Be sure to label axes, add titles, and choose sensible figure sizes.

---

### 5. Insights & Interpretation

Write **1–2 clear sentences** describing the most interesting pattern(s).  
Examples:  
- “Sales peak in Q4 each year, suggesting a strong holiday effect.”  
- “Advertising spend and website visits show a strong positive correlation (r ≈ 0.7).”


Challenge: how can you ensure that any one is able to download this data and make sure they get the same exact answer as you?




In [None]:
import pandas as pd
import numpy as np

df = pd.read_csv('Netflix_stock_data.csv')
print('---------- HEAD ----------')
print(df.head())
print('---------- INFO ----------')
print(df.info())
print('---------- DESC ----------')
print(df.describe())

In [None]:
df['Date'] = pd.to_datetime(df['Date'])
df[['Close', 'High', 'Low', 'Open']] = df[['Close', 'High', 'Low', 'Open']].astype(float)
df['Volume'] = df['Volume'].astype(int)


In [None]:
df_recent = df[df['Date'] >= '2020-01-01'].copy()

In [None]:
import matplotlib.dates as mdates
import seaborn as sns
import matplotlib.pyplot as plt

fig, [ax1, ax2, ax3] = plt.subplots(3, 1, figsize=(12, 20))

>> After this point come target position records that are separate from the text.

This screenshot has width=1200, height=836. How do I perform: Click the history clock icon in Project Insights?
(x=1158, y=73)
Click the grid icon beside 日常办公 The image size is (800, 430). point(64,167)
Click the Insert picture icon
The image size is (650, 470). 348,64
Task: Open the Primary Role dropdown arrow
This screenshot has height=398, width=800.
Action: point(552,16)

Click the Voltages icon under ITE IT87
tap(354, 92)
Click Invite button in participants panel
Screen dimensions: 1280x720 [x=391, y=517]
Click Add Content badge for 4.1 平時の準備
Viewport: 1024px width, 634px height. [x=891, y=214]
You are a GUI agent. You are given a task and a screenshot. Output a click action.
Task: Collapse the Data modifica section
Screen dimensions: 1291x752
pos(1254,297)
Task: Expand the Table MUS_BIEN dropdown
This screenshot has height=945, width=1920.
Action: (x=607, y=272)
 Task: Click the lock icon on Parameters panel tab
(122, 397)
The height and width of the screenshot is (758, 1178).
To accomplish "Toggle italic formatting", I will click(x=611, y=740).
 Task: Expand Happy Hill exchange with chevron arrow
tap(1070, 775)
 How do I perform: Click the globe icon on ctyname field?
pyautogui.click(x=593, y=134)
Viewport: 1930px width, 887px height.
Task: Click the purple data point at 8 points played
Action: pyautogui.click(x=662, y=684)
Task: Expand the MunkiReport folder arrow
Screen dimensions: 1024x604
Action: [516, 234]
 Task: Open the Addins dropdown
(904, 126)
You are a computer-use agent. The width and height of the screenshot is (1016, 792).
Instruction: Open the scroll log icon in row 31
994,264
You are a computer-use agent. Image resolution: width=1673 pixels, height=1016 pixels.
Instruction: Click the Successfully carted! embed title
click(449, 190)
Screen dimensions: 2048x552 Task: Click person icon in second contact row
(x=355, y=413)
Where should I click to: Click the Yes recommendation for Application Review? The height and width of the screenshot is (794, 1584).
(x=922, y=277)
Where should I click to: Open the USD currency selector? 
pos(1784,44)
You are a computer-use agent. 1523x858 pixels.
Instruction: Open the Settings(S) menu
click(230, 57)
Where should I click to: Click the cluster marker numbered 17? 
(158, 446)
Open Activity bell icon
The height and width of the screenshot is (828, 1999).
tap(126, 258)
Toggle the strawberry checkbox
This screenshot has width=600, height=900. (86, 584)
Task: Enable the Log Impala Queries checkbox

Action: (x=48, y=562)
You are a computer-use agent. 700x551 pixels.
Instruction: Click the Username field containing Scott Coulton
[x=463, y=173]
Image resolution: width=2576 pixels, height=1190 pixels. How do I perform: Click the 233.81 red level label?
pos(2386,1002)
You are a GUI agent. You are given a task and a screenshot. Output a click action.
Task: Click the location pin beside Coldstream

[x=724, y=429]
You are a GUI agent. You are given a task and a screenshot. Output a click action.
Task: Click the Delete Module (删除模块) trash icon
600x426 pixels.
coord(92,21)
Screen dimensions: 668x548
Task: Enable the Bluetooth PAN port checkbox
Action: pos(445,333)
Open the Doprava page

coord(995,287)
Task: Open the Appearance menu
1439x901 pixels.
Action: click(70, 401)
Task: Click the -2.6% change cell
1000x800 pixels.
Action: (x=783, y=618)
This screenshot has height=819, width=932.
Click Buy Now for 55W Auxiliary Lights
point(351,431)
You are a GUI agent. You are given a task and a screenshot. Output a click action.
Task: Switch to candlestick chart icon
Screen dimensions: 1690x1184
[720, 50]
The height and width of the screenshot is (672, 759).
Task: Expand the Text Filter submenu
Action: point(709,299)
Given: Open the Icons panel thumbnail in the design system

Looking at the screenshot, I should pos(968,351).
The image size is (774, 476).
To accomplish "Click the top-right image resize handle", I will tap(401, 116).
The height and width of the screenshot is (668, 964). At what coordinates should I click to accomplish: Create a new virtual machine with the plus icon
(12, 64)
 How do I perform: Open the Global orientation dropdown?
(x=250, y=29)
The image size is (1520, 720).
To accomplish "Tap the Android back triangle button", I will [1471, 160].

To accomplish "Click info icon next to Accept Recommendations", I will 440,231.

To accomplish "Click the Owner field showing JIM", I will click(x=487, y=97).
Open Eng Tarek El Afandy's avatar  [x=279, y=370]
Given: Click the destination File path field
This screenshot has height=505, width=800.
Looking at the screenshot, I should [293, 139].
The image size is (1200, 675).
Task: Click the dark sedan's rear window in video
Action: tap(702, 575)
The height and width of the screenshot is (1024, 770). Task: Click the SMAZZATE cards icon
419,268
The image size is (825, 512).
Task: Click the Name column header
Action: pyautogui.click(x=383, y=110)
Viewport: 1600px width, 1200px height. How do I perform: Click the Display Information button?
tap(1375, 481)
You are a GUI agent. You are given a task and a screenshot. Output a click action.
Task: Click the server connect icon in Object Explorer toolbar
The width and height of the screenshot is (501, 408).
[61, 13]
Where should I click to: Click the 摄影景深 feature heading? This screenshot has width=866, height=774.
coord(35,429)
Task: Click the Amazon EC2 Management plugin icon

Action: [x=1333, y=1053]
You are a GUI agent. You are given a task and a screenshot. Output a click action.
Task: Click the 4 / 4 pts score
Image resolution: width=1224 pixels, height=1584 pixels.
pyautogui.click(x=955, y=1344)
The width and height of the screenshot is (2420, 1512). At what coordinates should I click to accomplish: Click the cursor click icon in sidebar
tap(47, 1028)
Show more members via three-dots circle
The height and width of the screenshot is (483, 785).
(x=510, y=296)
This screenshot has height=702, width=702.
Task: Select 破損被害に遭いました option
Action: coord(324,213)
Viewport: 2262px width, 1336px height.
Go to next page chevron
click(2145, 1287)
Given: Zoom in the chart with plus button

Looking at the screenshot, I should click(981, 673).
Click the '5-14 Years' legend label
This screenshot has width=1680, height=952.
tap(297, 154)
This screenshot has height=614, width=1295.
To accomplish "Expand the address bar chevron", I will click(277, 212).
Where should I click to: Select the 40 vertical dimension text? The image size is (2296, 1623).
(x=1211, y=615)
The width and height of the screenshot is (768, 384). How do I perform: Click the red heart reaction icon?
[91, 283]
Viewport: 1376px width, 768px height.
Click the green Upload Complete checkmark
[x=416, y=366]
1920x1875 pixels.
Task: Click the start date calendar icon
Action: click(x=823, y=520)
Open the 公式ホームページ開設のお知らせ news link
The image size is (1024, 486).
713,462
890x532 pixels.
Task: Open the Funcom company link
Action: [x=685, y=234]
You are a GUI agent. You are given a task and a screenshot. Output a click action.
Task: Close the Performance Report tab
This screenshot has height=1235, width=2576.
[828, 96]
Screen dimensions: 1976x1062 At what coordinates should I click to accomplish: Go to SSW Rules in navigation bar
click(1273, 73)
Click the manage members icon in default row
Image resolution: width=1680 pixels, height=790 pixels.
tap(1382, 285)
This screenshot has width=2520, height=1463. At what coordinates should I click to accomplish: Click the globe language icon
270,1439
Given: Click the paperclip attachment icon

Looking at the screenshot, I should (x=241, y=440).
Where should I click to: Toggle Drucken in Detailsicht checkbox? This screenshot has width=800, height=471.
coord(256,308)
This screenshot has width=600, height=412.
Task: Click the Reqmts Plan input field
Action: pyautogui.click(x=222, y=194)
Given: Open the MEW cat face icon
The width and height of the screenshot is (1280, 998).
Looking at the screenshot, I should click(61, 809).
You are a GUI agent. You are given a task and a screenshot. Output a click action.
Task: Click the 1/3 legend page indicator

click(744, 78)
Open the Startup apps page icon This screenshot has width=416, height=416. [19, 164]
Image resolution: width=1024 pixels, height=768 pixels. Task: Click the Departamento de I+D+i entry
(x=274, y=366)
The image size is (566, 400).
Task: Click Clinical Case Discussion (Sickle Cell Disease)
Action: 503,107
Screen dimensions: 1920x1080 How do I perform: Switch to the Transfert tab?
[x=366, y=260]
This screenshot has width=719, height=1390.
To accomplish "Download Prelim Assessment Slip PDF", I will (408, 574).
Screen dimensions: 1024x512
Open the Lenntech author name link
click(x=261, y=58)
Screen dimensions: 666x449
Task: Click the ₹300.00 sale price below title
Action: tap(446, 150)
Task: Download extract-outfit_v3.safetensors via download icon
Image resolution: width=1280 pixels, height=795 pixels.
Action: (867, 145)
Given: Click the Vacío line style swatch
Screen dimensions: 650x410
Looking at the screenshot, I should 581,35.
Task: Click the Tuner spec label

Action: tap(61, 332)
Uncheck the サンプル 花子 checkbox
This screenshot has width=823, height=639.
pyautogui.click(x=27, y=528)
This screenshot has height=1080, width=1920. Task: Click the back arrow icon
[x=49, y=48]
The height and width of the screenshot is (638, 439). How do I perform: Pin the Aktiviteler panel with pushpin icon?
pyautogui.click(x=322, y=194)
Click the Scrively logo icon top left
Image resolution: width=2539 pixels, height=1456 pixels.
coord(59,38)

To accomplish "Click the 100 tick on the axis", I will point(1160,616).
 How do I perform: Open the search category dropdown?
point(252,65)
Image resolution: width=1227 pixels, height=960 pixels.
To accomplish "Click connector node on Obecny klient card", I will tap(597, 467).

ax1.plot(df_recent['Date'], df_recent['Close'])
ax1.set_xlabel('Date', fontsize=16)
ax1.set_ylabel('Close Price', fontsize=16)
ax1.set_title('NFLX Close Price', fontsize=18)
ax1.xaxis.set_major_locator(mdates.YearLocator())
ax1.xaxis.set_major_formatter(mdates.DateFormatter('%Y'))

ax2.plot(df_recent['Date'], df_recent['High'] - df_recent['Low'])
ax2.set_xlabel('Date', fontsize=16)
ax2.set_ylabel('High/Low Difference', fontsize=16)
ax2.set_title('High/Low Difference', fontsize=18)
ax2.xaxis.set_major_locator(mdates.YearLocator())
ax2.xaxis.set_major_formatter(mdates.DateFormatter('%Y'))

ax3.plot(df_recent['Date'], df_recent['Volume'].apply(lambda x : np.log10(x)))
ax3.set_xlabel('Date', fontsize=16)
ax3.set_ylabel('Volume (log 10)', fontsize=16)
ax3.set_title('Trading Volume over time (log scale)', fontsize=18)
ax3.xaxis.set_major_locator(mdates.YearLocator())
ax3.xaxis.set_major_formatter(mdates.DateFormatter('%Y'))

plt.xticks(rotation=45)
plt.show()


In [None]:
df_recent['Month'] = df_recent['Date'].dt.month
df_recent['LogVolume'] = df_recent['Volume'].apply(lambda x: np.log10(x))
pivot_table = df_recent.pivot_table(index='Month', values=['High', 'Low', 'Open', 'Close', 'LogVolume'], aggfunc='mean')
pivot_table

graph = sns.lineplot(pivot_table, x='Month', y='LogVolume')
graph.set_xticks(range(1, 13))


From 2020 through 2025, trading volume peaked most frequently in January, as well as in April, October, and July.